PROBLEM STATEMENT: Look through the data below and show every line that includes "computer".

══ DATA ══

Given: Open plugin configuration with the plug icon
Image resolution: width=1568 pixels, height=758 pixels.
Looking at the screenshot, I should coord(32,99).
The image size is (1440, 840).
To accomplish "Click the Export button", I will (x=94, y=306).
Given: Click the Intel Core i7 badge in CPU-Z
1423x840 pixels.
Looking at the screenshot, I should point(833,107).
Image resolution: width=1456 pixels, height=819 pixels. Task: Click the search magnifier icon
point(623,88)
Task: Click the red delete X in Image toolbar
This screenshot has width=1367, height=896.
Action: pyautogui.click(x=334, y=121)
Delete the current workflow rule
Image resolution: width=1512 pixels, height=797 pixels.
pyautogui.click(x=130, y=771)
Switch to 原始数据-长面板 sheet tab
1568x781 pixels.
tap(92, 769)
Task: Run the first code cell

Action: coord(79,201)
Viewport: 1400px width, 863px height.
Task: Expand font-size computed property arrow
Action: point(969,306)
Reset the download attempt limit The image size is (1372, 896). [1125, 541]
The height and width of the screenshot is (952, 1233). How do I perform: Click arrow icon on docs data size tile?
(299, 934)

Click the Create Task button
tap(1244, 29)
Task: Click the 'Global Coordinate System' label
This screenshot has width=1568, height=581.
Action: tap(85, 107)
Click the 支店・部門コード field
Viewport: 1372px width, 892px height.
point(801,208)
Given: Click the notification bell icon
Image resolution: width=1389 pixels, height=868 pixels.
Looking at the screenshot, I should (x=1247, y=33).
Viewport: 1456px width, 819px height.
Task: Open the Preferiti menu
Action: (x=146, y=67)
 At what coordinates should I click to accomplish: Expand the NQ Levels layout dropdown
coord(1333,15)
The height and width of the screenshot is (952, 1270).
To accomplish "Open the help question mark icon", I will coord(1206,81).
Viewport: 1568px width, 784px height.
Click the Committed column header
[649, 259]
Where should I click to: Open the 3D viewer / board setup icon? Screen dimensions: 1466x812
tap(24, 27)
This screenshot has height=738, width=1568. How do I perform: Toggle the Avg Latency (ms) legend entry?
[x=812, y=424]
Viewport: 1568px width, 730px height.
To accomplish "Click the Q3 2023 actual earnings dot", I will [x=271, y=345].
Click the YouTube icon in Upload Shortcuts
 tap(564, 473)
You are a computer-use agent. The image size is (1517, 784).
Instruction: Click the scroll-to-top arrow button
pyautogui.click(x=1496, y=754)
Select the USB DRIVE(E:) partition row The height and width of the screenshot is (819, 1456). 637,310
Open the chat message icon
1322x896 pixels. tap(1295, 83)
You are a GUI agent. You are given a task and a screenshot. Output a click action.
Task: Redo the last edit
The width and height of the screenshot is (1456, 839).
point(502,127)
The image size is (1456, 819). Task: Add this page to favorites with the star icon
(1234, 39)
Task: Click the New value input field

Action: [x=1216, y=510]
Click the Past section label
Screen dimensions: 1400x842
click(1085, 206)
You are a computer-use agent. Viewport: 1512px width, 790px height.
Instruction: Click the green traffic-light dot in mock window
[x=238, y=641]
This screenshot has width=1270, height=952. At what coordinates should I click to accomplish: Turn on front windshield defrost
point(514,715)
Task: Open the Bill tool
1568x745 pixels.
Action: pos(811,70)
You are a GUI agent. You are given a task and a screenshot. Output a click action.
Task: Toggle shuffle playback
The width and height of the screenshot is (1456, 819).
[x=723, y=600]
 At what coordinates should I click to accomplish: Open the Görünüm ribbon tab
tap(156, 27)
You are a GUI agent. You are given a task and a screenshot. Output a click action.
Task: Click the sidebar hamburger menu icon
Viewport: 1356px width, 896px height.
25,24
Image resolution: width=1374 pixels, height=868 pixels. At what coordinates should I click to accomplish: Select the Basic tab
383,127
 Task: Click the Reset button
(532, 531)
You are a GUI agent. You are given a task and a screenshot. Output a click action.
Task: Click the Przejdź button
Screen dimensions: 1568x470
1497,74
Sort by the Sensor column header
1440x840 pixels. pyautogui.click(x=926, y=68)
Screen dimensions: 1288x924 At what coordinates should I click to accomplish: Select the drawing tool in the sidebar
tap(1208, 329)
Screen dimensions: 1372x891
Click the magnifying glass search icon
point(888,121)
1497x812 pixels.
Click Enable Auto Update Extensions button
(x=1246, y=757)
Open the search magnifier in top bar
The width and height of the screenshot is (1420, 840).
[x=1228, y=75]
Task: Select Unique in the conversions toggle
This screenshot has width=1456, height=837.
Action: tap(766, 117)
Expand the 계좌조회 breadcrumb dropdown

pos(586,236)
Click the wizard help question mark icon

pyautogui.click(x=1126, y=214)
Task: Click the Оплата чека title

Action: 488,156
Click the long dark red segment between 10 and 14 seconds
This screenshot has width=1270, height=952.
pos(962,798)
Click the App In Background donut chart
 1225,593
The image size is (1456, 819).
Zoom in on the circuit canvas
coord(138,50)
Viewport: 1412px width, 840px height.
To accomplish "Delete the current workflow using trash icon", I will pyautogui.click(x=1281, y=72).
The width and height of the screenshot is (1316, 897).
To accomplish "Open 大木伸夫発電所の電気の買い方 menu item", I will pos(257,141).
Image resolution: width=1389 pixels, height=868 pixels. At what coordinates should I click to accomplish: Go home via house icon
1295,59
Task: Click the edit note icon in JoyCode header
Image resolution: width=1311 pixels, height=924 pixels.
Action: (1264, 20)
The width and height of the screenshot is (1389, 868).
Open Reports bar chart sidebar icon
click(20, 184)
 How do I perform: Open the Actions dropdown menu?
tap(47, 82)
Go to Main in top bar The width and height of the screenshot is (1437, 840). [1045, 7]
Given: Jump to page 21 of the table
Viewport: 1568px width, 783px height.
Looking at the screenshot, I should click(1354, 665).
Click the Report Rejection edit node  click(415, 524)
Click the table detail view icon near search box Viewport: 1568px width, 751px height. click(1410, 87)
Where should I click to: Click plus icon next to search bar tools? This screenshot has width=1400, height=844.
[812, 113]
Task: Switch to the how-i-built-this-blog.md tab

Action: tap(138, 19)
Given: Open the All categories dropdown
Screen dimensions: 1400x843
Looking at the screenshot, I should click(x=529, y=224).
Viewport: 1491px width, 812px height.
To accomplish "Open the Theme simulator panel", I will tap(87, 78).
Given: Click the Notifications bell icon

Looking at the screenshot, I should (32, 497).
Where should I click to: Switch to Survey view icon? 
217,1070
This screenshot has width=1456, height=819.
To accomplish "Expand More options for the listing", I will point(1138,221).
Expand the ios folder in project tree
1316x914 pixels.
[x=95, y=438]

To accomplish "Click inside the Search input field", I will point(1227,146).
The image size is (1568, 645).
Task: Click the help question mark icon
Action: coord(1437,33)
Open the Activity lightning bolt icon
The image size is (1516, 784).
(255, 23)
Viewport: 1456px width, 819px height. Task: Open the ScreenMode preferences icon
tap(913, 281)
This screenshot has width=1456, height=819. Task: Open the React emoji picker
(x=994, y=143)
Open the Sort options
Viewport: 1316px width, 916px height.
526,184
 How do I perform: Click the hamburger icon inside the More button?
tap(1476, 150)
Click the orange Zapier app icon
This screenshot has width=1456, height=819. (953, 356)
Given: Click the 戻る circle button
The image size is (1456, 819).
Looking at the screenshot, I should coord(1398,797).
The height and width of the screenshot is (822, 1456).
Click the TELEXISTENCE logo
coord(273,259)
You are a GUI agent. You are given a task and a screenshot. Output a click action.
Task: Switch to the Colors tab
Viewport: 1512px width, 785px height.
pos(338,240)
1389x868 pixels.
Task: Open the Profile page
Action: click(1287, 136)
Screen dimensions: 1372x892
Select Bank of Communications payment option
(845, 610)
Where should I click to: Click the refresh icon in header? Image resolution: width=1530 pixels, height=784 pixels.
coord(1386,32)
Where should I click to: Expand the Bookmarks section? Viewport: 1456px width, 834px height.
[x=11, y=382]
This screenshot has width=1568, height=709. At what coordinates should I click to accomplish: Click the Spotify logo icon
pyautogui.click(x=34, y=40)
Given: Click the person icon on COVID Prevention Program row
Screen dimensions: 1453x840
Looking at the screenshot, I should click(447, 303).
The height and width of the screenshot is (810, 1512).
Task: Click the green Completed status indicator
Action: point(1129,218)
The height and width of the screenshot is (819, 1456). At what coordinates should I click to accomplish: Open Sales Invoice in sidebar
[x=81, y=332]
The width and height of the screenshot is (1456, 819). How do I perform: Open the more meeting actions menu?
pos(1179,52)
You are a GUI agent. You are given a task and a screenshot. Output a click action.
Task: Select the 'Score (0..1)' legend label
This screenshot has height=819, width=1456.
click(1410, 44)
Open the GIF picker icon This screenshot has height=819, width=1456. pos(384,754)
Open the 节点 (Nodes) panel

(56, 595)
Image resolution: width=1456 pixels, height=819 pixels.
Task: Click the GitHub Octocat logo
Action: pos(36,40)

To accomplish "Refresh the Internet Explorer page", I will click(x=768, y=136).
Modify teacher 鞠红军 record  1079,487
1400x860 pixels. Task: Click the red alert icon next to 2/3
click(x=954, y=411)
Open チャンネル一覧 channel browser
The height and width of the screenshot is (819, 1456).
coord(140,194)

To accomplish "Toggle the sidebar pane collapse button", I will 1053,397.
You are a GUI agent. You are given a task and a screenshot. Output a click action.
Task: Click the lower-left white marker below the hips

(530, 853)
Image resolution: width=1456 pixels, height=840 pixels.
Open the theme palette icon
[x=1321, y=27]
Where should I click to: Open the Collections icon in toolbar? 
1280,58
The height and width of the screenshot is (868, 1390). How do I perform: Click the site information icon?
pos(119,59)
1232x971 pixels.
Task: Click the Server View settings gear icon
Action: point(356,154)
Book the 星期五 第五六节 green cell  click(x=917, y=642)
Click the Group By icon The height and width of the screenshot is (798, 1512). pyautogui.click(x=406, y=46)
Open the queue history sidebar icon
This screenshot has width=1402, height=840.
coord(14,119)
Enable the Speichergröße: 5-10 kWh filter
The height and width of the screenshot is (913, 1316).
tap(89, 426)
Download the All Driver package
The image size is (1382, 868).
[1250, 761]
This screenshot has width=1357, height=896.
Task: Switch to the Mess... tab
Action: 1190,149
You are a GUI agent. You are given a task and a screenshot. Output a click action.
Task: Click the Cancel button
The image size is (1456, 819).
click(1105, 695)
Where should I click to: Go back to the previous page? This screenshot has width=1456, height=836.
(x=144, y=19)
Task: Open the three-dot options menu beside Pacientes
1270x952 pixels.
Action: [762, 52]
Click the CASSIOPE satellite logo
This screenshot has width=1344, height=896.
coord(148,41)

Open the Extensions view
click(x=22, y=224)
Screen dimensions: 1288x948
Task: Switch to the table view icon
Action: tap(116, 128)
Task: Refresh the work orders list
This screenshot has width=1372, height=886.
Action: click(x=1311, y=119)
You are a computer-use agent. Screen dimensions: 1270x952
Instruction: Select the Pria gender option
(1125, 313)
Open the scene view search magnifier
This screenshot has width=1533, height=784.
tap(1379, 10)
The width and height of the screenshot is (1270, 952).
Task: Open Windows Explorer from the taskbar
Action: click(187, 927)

═══

SOLUTION TO THE PROBLEM:
You are a computer-use agent. The image size is (1517, 784).
You are a computer-use agent. Viewport: 1512px width, 790px height.
You are a computer-use agent. Screen dimensions: 1270x952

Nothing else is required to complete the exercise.